A few things to note with the Grantham numbers:
- Both charts have very long time frames. The year to year performance differences are much (much) larger.
- The sectors chosen are today’s sectors. I’m guessing that being “ex-IT” (i.e. not investing in any Information Technology stocks) in 1925 wasn’t a significant issue. I doubt it makes that much difference to the analysis, but it may.
And some more thoughts from my earlier post on the usefulness of ethical investments:
If there is a cause you are passionate about and you want to support companies in that area, there are four ways you can support that cause, in order of most helpful to least helpful:
- Make a donation. Are you trying to help or are you trying to make money? If it is the first then by donating you can feel good straight away, you get a tax deduction up front (rather than waiting to book a capital loss when you sell shares!). Donating directly to companies is not generally tax deductible – but I’m guessing if your cause is ethical then there will be industry bodies that are tax deductible.
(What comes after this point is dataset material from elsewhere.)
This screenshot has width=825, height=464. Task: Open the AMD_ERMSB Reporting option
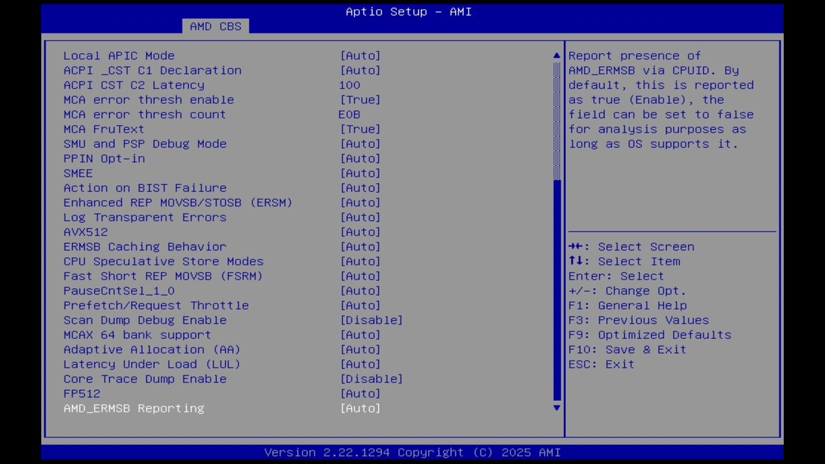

- Buy the product yourself. Most companies want more customers rather than more shareholders – and the ones that don’t you shouldn’t be investing in.
- Buy shares from the company in a capital raising. That way your money will actually go to funding the company expand or its research and development.
- Buy shares on the market. This is the least helpful way of helping the company. All you have done is transferred money to another investor.
Final word
- If you want to make the world a better place using your money, consider other ways first – would a donation be more helpful?
- If you want to ensure your investments don’t make the world worse, then find a product that avoids stocks that align with your values or use one like the Nucleus fund that allows you to customise your ethical choices.
- If you are buying free-range eggs, fair trade coffee or ticking the box for green energy, you don’t expect a discount vs the alternative. Think of ethical investing in the same way – expect to give up a little performance, and occasionally you will be pleasantly surprised when it outperforms.
- I’m sure there are plenty of jobs that you wouldn’t do, regardless of how much more money you get paid. Why should your investments be any different?
- Check the fees. Please. If not for yourself then do it for me. Few things in the investment world irk me more than seeing ethical funds sold for unethical fees.